What do films like "Le Amiche" by Michelangelo Antonioni, "The Bird" with the Crystal Plumage / L’uccello dalle piume di cristallo by Dario Argento, Totò Diabolicus by Steno and Two Women / "La Ciociara" by Vittorio De Sica have in common? They were all produced by the Italian film studio Titanus, also known as “the Italian MGM.”

Starting on May 22, and ending on the 31, the Film Society of Lincoln Center presents an all-Italian film series: Titanus, A Family Chronicle of Italian Cinema. 

Featuring works by filmmakers like Federico Fellini, Vittorio De Seta, Michelangelo Antonioni, Ermanno Olmi, Dario Argento, Vittorio De Sica, and Mario Monicelli, among others, the series focuses mainly on the films produced at Titanus from the late ’40s to the early ’60s, when the studio was arguably at its best.

The Titanus retrospective was launched at last year’s Locarno Film Festival, and following the presentation at the Film Society of Lincoln Center, it is then set to travel to the American Cinematheque and the USC School of Cinematic Arts in Los Angeles.

Organized by Isa Cucinotta and Dennis Lim for the Film Society of Lincoln Center, the program was selected from the Titanus retrospective curated by Roberto Turigliatto and Sergio M. Germani at the 2014 Locarno Film Festival, organized in collaboration with the Cineteca di Bologna, the Centro Sperimentale di Cinematografia – Cineteca Nazionale (National Film Archive), the Istituto Luce Cinecittà, and the Cinémathèque suisse in Lausanne.

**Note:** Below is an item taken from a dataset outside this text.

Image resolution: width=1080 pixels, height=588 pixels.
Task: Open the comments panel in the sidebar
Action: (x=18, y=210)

“Titanus, which was the equivalent of Metro-Goldwyn-Mayer and 20th Century Fox—studios with whom Titanus co-produced several films in the 1960s,” representatives of the Film Society have declared.

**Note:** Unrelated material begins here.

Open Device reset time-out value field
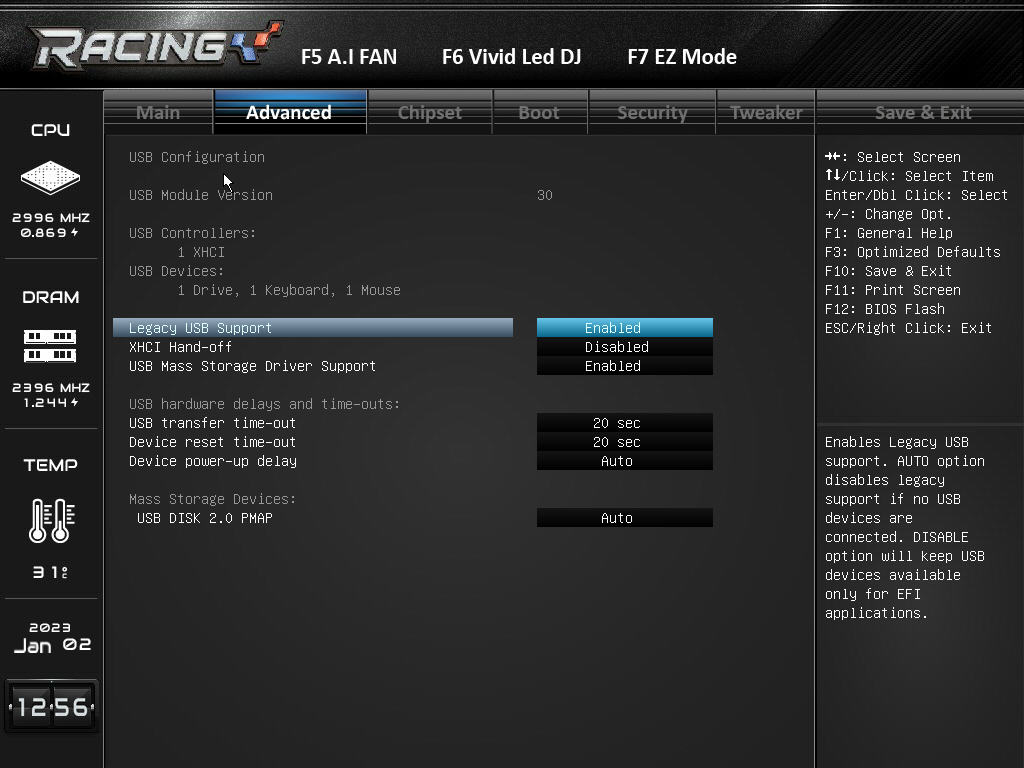Screen dimensions: 1024x768 click(624, 442)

“Was responsible for early works by Antonioni, Argento, De Sica, Fellini, and Luchino Visconti, as well as provided a production home for a number of other notable directors, including Mario Bava, Giorgio Bianchi, Luigi Comencini, Vittorio De Seta, Riccardo Freda, Alberto Lattuada, Camillo Mastrocinque, Ermanno Olmi, Brunello Rondi, Francesco Rosi, and Agusto Tretti. During that time, the studio was noted for a robust combination of lowbrow comedies and sword-and-sandal epics, which would later be deemed classics.”

Founded in 1904 by Gustavo Lombardo and run by him until his death in 1951, when his son Goffredo took over, Titanus remains in the family to this day, but its glorious days definitely were the first 15 years of Goffredo’s administration, “a time when soul-searching works by Fellini and Antonioni alternated with gruesome fright fests by Argento and Mario Bava, and transatlantic co-productions occurred long before they were common.”

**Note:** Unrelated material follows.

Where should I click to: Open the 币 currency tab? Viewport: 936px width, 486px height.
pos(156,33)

Among the selection of famous classics and lesser known films, there are many different gems, including Vittorio De Sica’s Two Women (1960), for which Sofia Loren won an Academy Award for her heartbreaking portrayal of a widow struggling to survive with her daughter in World War II, Dario Argento’s The Bird with the Crystal Plumage (1970) starring Tony Musante as an American writer who witnesses a knife attack on a woman and gets caught up in an investigation to find the culprit, Michelangelo Antonioni’s Le Amiche (1955), an adaptation by the filmmaker himself of Cesare Pavese’s novella Among Women Only, the story of a young woman who returns to her native Turin to set up a new fashion salon which won the Silver Bear at the Venice Film Festival and Giuseppe De Santis, Mario Serandrei, Marcello Pagliero & Luchino Visconti's Days of Glory (1945), a documentary, rarely screened in the U.S., which captures the  German occupation of Rome and the Italian resistance in World War II. 

Screenings will take place at the Walter Reade Theater (165 West 65th Street).